Frum argued that democracy is on the decline, citing a widespread survey from his book that posed the question, “Is it essential to you to live in a democracy?” Among Americans over the age of 70, over 80 per cent of the responses said yes, while with the people under the age of 30, only about 25 per cent said yes.

Frum said that this is due to the fact that, for younger generations, wars fought on the basis of democracy are too far in the past to have the same impact they had on older generations.

Goldberg added that, from World War II, the Nazis “were so heinously awful that one could make a shortcut mentally to say, ‘Well obviously [democracy] is enormously useful because look at what we defeated,’ but people don’t have these memories anymore.”

Frum argued that immigration will always be a “source of stress,” using the 2016 election in the US and the Brexit referendum in the United Kingdom as examples of the right-wing backlash to immigration.

Goldberg said he does not view the United States’ current political turmoil as a consequence of immigration but as a backlash to the US electing its first African American president.

Barack Obama was more than just a president, he said, but rather a “symbol that a country is changing, that the colour of a country is changing.”

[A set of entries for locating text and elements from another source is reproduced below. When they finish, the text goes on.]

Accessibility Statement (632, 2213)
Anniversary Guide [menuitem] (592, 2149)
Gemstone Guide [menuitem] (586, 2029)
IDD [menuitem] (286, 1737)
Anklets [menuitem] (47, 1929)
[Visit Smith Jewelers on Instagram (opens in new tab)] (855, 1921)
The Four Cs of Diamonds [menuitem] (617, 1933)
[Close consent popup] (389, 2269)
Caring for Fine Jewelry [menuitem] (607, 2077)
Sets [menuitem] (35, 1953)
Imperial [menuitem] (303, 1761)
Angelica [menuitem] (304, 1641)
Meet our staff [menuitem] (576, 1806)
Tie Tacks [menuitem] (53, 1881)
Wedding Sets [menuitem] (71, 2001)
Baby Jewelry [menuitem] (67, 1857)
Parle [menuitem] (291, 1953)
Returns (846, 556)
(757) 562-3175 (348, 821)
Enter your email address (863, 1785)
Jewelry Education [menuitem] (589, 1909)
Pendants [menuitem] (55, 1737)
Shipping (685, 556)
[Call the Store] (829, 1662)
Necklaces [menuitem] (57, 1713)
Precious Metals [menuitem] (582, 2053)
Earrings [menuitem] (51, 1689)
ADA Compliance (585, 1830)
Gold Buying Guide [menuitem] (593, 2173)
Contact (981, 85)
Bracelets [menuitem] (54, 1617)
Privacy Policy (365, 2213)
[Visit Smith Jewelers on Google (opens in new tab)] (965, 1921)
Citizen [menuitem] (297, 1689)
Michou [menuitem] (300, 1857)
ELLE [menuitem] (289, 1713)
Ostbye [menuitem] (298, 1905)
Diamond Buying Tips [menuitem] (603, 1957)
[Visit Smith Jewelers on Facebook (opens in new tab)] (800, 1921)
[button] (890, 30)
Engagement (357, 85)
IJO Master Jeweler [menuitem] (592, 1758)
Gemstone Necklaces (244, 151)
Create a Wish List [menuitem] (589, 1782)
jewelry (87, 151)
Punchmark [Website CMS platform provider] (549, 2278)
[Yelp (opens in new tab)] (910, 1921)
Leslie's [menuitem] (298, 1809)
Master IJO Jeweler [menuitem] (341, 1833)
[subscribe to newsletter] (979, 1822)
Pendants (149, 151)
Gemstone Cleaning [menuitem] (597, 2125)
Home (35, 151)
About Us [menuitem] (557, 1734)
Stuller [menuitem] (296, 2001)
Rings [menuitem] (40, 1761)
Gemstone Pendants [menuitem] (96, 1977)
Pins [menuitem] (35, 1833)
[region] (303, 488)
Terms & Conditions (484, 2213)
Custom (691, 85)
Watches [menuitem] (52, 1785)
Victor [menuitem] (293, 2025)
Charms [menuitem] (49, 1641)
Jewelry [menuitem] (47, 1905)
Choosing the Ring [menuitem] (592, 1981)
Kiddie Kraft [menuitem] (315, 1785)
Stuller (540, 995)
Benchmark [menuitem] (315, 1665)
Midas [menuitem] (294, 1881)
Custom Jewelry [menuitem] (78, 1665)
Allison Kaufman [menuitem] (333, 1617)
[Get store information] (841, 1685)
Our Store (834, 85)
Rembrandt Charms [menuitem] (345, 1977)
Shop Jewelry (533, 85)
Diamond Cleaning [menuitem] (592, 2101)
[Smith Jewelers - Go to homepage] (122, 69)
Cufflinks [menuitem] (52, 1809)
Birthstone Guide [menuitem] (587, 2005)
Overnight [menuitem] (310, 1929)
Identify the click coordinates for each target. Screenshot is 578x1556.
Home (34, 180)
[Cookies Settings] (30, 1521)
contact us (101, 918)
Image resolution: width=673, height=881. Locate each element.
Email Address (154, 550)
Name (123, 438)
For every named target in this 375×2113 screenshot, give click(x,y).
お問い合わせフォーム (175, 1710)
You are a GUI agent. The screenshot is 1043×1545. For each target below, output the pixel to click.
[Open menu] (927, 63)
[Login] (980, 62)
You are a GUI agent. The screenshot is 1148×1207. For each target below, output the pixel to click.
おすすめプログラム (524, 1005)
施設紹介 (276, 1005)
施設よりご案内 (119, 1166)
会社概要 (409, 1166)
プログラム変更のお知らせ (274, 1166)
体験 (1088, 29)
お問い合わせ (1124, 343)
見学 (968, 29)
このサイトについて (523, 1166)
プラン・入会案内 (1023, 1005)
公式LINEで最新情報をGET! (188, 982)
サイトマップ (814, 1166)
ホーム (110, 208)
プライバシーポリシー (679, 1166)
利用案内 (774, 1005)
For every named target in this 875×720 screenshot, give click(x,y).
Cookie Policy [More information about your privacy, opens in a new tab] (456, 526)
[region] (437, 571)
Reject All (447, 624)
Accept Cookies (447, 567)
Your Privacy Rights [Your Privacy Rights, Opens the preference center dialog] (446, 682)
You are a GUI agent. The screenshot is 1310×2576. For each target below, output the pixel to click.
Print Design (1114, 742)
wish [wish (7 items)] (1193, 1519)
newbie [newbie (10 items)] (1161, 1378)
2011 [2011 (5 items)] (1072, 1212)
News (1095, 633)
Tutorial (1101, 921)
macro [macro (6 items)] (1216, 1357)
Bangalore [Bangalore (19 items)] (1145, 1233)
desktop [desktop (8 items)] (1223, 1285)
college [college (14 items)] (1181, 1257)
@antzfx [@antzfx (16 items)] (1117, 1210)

Moving forward, both Frum and Goldberg said it is difficult to predict what kind of long-term impact this administration will have on the United States.

Goldberg said that he has two theories that he alternates between, depending on “the day of the week.” On the one hand, he said that America has resilience “built into the system,” and that one day Americans will “wake up” and “snap back to some behaviour” that he considers to be more reasonable. However, he also acknowledged the fact that “all empires decline.”

Frum said that the long-term implications of the Trump administration depend on how long Trump remains in office. With the current economic growth and the “higher spending power” of after-tax income due to the Republican tax bill, he added that the odds could potentially be in the Republican party’s favour for the 2018 midterm elections.